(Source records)

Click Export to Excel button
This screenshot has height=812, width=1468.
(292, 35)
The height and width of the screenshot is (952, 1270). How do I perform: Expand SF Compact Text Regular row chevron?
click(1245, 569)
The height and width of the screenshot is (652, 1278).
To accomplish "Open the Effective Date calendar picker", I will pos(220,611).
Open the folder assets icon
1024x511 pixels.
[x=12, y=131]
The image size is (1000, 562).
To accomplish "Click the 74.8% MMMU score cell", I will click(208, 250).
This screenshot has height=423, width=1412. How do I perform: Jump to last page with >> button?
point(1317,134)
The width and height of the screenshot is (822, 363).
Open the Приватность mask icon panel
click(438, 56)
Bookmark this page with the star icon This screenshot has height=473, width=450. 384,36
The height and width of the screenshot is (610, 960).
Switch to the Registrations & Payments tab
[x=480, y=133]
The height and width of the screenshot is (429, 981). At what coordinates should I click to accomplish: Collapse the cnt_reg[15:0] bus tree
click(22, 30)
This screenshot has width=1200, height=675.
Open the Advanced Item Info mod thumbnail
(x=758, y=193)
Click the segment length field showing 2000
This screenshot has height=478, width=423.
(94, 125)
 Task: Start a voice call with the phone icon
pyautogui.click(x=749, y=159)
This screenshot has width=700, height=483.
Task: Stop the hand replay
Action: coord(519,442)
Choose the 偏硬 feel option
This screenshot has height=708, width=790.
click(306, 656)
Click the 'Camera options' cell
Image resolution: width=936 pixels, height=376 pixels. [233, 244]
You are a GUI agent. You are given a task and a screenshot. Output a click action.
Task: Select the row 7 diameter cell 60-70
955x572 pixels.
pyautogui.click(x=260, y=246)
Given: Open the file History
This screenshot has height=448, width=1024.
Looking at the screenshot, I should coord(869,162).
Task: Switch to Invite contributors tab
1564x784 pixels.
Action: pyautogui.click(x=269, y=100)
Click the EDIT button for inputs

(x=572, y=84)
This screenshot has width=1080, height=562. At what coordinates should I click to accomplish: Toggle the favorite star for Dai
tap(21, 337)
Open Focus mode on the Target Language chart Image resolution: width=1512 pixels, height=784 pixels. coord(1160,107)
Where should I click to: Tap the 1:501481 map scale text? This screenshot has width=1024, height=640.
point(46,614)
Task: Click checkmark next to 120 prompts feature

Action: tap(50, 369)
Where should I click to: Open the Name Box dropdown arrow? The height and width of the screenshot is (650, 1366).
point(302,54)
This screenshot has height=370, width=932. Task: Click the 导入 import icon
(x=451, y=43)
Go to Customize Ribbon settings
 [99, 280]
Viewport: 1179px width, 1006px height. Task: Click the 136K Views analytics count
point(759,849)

■ Work instructions
Transcribe the data in full, keeping every character.

■ Completed exercise
Click Export to Excel button
This screenshot has height=812, width=1468.
(292, 35)
The height and width of the screenshot is (952, 1270). How do I perform: Expand SF Compact Text Regular row chevron?
click(1245, 569)
The height and width of the screenshot is (652, 1278).
To accomplish "Open the Effective Date calendar picker", I will pos(220,611).
Open the folder assets icon
1024x511 pixels.
[x=12, y=131]
The image size is (1000, 562).
To accomplish "Click the 74.8% MMMU score cell", I will click(208, 250).
This screenshot has height=423, width=1412. How do I perform: Jump to last page with >> button?
point(1317,134)
The width and height of the screenshot is (822, 363).
Open the Приватность mask icon panel
click(438, 56)
Bookmark this page with the star icon This screenshot has height=473, width=450. 384,36
The height and width of the screenshot is (610, 960).
Switch to the Registrations & Payments tab
[x=480, y=133]
The height and width of the screenshot is (429, 981). At what coordinates should I click to accomplish: Collapse the cnt_reg[15:0] bus tree
click(22, 30)
This screenshot has width=1200, height=675.
Open the Advanced Item Info mod thumbnail
(x=758, y=193)
Click the segment length field showing 2000
This screenshot has height=478, width=423.
(94, 125)
 Task: Start a voice call with the phone icon
pyautogui.click(x=749, y=159)
This screenshot has width=700, height=483.
Task: Stop the hand replay
Action: coord(519,442)
Choose the 偏硬 feel option
This screenshot has height=708, width=790.
click(306, 656)
Click the 'Camera options' cell
Image resolution: width=936 pixels, height=376 pixels. [233, 244]
You are a GUI agent. You are given a task and a screenshot. Output a click action.
Task: Select the row 7 diameter cell 60-70
955x572 pixels.
pyautogui.click(x=260, y=246)
Given: Open the file History
This screenshot has height=448, width=1024.
Looking at the screenshot, I should coord(869,162).
Task: Switch to Invite contributors tab
1564x784 pixels.
Action: pyautogui.click(x=269, y=100)
Click the EDIT button for inputs

(x=572, y=84)
This screenshot has width=1080, height=562. At what coordinates should I click to accomplish: Toggle the favorite star for Dai
tap(21, 337)
Open Focus mode on the Target Language chart Image resolution: width=1512 pixels, height=784 pixels. coord(1160,107)
Where should I click to: Tap the 1:501481 map scale text? This screenshot has width=1024, height=640.
point(46,614)
Task: Click checkmark next to 120 prompts feature

Action: tap(50, 369)
Where should I click to: Open the Name Box dropdown arrow? The height and width of the screenshot is (650, 1366).
point(302,54)
This screenshot has height=370, width=932. Task: Click the 导入 import icon
(x=451, y=43)
Go to Customize Ribbon settings
 [99, 280]
Viewport: 1179px width, 1006px height. Task: Click the 136K Views analytics count
point(759,849)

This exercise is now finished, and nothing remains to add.